#### [WHAT YOU HAVE TO DO]
Print exactly the line that contains "Image resolution: width=266" along with every line beneath it to the end of the records below, and omit pictures.

Collected data
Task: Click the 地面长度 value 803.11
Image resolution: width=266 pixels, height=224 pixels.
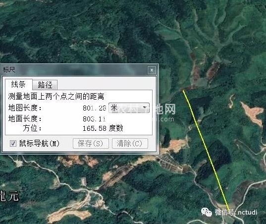Action: (94, 119)
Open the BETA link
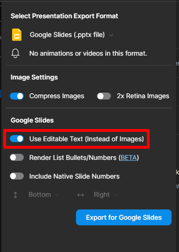This screenshot has height=252, width=179. coord(129,158)
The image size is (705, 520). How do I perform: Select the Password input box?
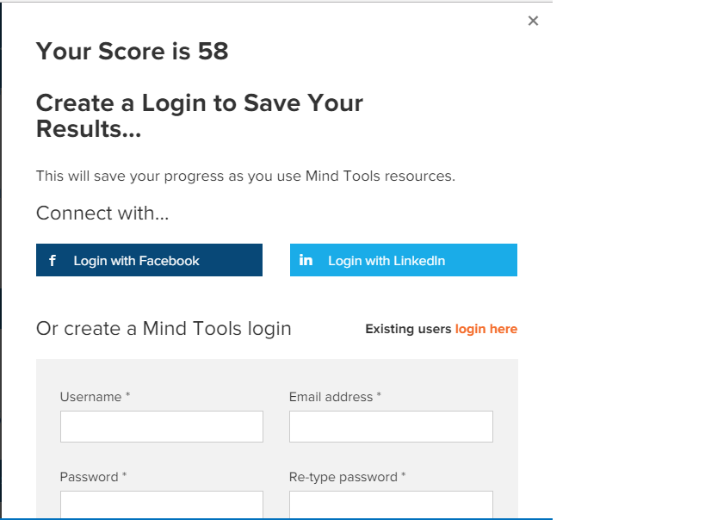tap(162, 505)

#### [YOUR RESPONSE]
Image resolution: width=266 pixels, height=224 pixels.
Action: (94, 119)
Open the BETA link
This screenshot has height=252, width=179. coord(129,158)
The image size is (705, 520). How do I perform: Select the Password input box?
tap(162, 505)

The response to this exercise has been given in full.